Best Supporting Actress: Emma Stone, The Favourite

Weirdly enough, the only way to get this one wrong is to give the Oscar to Amy Adams, which felt as dirty to write as it probably did to read. Regina King’s Beale Street performance may be the favorite here, but that’s only because the two Favourite actresses will probably split votes. There’s a universe where Stone rightfully lost the 2017 Best Actress Oscar to Natalie Portman as Jackie and instead won this year for a much better performance. Alas, we don’t live in that universe.

Best Supporting Actor: Sam Elliott, A Star Is Born

Mahershala Ali winning this one for Green Book may be the biggest lock of the 2019 Oscars. That said, did you see Elliott cry as he backed out of Jackson Maine’s driveway in A Star Is Born? Now that’s a scene worthy of an Academy Award. Ali deserves this one for putting up with Green Book‘s dumb racial politics, but there would be nothing wrong with rewarding Elliott for a career-best performance either.

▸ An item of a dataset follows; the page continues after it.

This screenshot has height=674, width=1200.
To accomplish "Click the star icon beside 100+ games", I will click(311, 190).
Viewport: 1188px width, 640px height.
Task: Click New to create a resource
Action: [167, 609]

Best Actress: Yalitza Aparicio, Roma

There’s a long, riveting sequence in Roma where the camera is centered on Aparicio’s traumatized face as something heartbreaking happens in the background. None of the other actresses in this category gave a performance that emotionally raw this year. This is another one where there are no inherently “bad” choices, but Aparicio’s work speaks for itself.

Best Actor: Bradley Cooper, A Star Is Born

Look, A Star Is Born is a flawed movie with great music and world-class performances. Cooper somehow managed to disappear into Jackson Maine more than Rami Malek putting on some fake teeth to play Freddie Mercury or even Christian Bale going full Darkest Hour Gary Oldman to play Dick Cheney. His will be the performance that endures after this year more than the other two front-runners’. He should be rewarded thusly.

Best Picture: Roma

Roma was the best movie I saw this year in a movie theater or otherwise. In this case, I watched it on Netflix at 2 a.m. after a long travel day when I was too wired to sleep. It kept my full attention the whole time and I cried at two separate scenes near the film’s end. The fact that films like Green Book and Bohemian Rhapsody are even nominated in the same category as a powerful film like Roma is ludicrous.

The only other films that have a rightful claim to this award are The Favourite, Black Panther and maybe BlacKkKlansman. Let’s just pray to the cinema gods that we don’t wake up Monday morning to a reality where the most prestigious film voting body on Earth crowned Bohemian Rhapsody the best movie of 2018. Not even our world is unjust enough to unleash that fresh hell upon us.